Ему было 22 года, он был поразительно красив, умен, талантлив, тонок. А меня тогда писательница Лидия Нарекая, повестями которой я увлекалась в детстве и с которой в ту весну познакомилась, называла «Феей Раутенделейн» и «Весенней принцессой»…
Это лето было началом нашей любви, и оно сохранилось в моей памяти как прекрасная волнующая сказка, «сказка белых ночей».
Но осенью Михаил Михайлович получил назначение — адъютантом дружины в г. Архангельск, откуда всю зиму слал мне свои «необыкновенные письма»…
Вернулся он вместе с весной — 25 марта 1918 года — и встречи наши возобновились, сказка продолжалась…

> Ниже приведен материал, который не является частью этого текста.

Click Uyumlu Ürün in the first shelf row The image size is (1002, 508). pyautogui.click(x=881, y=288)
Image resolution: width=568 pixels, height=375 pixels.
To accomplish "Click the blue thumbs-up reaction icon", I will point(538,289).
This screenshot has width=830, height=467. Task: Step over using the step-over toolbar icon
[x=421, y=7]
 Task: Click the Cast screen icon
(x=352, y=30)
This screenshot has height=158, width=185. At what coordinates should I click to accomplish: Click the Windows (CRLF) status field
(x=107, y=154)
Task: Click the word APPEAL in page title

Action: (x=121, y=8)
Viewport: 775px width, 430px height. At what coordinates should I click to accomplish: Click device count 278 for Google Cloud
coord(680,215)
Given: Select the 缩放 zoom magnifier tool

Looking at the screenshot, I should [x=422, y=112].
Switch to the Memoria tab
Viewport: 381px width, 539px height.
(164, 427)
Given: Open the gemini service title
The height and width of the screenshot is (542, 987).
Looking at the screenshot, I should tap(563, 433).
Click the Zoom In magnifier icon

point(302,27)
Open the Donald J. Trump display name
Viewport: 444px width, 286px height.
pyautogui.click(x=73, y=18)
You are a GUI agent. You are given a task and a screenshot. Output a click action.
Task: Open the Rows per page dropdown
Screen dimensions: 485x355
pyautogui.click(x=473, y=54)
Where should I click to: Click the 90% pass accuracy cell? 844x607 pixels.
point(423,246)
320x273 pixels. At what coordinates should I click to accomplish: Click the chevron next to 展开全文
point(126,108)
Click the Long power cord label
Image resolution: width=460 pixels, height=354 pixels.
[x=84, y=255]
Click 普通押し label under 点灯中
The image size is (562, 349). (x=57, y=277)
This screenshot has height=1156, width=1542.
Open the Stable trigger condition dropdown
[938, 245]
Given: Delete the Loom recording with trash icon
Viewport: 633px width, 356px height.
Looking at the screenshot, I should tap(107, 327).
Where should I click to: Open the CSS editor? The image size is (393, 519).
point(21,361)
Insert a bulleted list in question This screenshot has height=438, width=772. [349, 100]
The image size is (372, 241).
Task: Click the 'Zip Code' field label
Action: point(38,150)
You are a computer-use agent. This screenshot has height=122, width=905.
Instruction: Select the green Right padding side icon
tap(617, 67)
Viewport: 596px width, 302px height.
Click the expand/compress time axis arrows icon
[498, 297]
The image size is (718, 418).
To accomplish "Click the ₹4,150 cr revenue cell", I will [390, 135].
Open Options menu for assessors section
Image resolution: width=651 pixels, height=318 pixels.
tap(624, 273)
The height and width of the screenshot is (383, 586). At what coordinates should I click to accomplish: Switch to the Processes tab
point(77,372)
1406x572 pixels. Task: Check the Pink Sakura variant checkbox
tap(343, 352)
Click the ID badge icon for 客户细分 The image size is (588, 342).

В декабре 18-го года он пришел ко мне, приехав на несколько дней с фронта из Красной Армии…
В коротенькой куртке, переделанной им самим из офицерской шинели, в валенках… такой не похожий на изящного, «изысканного» штабс-капитана 17-го года.
Я сидела на маленьком пуфике перед топящейся печкой — в крошечной моей «гостиной» на Зелениной ул., д. 9.
Он стоял, прислонившись к печке.
Я спросила его:
— Что же для вас самое главное в жизни?
И была уверена, что услышу: «Конечно же, вы!»
Но он сказал очень серьезно и убежденно:
— Конечно же. моя литература….
Корней Чуковский
Из дневника
6 августа 1927 г.
…Зощенко поведал мне, что у него, у Зощенки, арестован брат его жены — по обвинению в шпионстве. А все его шпионство заключалось будто бы в том, что у него переночевал однажды один знакомый, который потом оказался как будто шпионом. Брата сослали. Хорошо бы похлопотать о молодом человеке: ему всего 20 лет. Очень бы обрадовалась теща.
— Отчего же вы не хлопочете?
— Не умею.
— Вздор! Напишите бумажку, пошлите к Комарову или к Кирову.
— Хорошо… непременно напишу.
Потом оказалось, что для Зощенки это не так просто. Вот я три дня буду думать, буду мучиться, что надо написать эту бумагу…
Взвалил я на себя тяжесть… Уж у меня такой невозможный характер… Зощенко очень осторожен — я бы сказал: боязлив. Дней 10 назад я с детьми ездил по морю под парусом. Это было упоительно… Мы наслаждались безмерно, но когда мы причалили к берегу, оказалось, что паруса запрещены береговой охраной. Вот я и написал бума-iy от лица Зощенко и своего, прося береговую охрану разрешить кататься под парусом, Луначарский подписал эту бумагу и удостоверил, что мы вполне благонадежные люди. Но Зощенко погрузился в раздумье, испугался, просит, чтобы я зачеркнул его имя, боится, «как бы чего не вышло» — совсем расстроился от этой бумажки.
23 августа.
Мы вышли вместе из моей квартиры и зашли в Academia за письмами Блока. Там Зощенко показали готовящуюся книгу о нем — со статьею Шкловского, еще кого-то и вступлением его самого… Ему сказали, что еще одну статью о нем пишет Замятин. Он все время молчал, насупившись.
— Какой вы счастливый! — сказал он, когда мы вышли. — Как вы смело с ними со всеми разговариваете.